**TASK SET**
1) Summarize the article on ancient seabed bacteria in two sentences.
2) Write out the article on ancient seabed bacteria again from "These surprising results" to "even in those conditions.", swapping "bacteria" for "microbes".

**PASSAGE**
··········

An article published in the journal “Nature Communications” reports the discovery of living colonies of bacteria in sediment layers up to 101.5 million years old in the depths of the Pacific Ocean area called the South Pacific Gyre. A team of researchers led by JAMSTEC’s Dr. Yuki Morono drilled the ocean floor in an area where it’s nearly 6 kilometers deep to collect many sediment samples up to 100 meters below the ocean floor. This is the Pacific area with the lowest productivity and the least amount of nutrients available, yet the researchers found bacteria in the sediments that are millions of years old and managed to bring them back to full metabolic activity.
The South Pacific Gyre is part of the ocean currents system with the oceanic pole of inaccessibility at its center, meaning the point of the Pacific furthest from all the land. It’s an area where life conditions on the seabed are really difficult, but in recent decades life forms have been found in really extreme environments. For this reason, Dr. Yuki Morono of JAMSTEC (Japan Agency for Marine-Earth Science and Technology) and his team wondered if life forms could survive in those conditions.
Samples of the ocean floor and sediments under the ocean floor are taken for different types of research, from geological to climatic. In certain cases, the remains of life forms are also sought, as they can be fossilized in sediments, especially if the layers date back to many millions of years ago. Dr. Yuki Morono’s team drilled the seabed in an area where the depth is about 6 kilometers for about 100 meters below the seabed, finding conditions in which oxygen can penetrate down there. These are far from ideal conditions for life, yet oxygen is enough for the survival of aerobic bacteria.
To verify the state of the aerobic bacteria discovered in the sediments, the researchers tried to supply oxygen and nutrients to some samples under laboratory conditions. Various experiments have been carried out providing different nutrients. The bacteria reacted by growing and reproducing, at different rates depending on the substances supplied, showing that they’re still alive.
These surprising results pose some questions about the metabolism of these bacteria in the environment in which they were found. The colonies discovered date back to millions of years ago but what about individual bacteria? Is it possible that a living being can survive for so long in a state of stasis or close to stasis? The alternative is that the metabolism of these bacteria is very slow but still sufficient for reproduction, even in those conditions.
This research shows once again that life forms can survive in extreme conditions on Earth. This leads to the question of the possibility that bacteria-like organisms can survive, for example, in the conditions existing in the subsoil of the planet Mars, perhaps with some particular metabolism suitable for those conditions.

··········

**SUPPLIED INFORMATION**
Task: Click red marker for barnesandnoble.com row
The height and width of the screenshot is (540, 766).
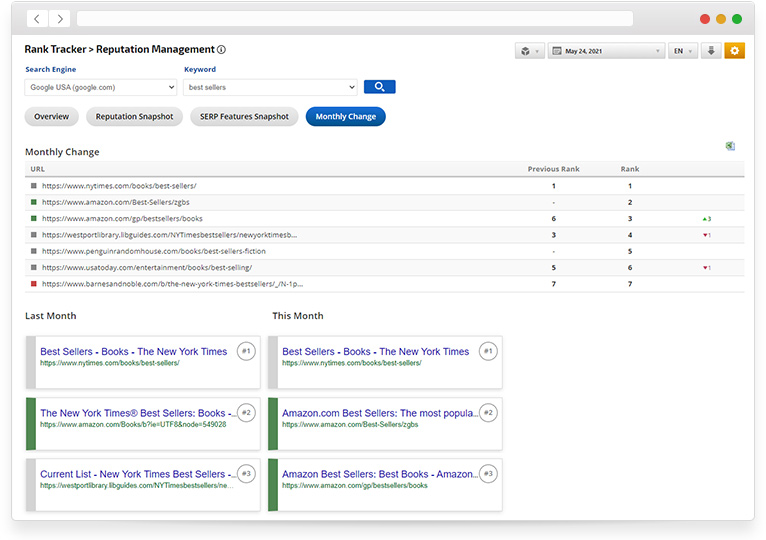Action: (x=34, y=284)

··········

**ANSWERS FOR EACH ITEM**
1) Researchers led by JAMSTEC's Dr. Yuki Morono drilled up to 100 meters into the seabed beneath nearly 6 kilometers of water in the nutrient-poor South Pacific Gyre and found aerobic bacteria in sediments up to 101.5 million years old. When given oxygen and nutrients in the lab, the bacteria grew and reproduced, which raises questions about how they survive so long and whether similar organisms could live in the subsoil of Mars.

2)
These surprising results pose some questions about the metabolism of these microbes in the environment in which they were found. The colonies discovered date back to millions of years ago but what about individual microbes? Is it possible that a living being can survive for so long in a state of stasis or close to stasis? The alternative is that the metabolism of these microbes is very slow but still sufficient for reproduction, even in those conditions.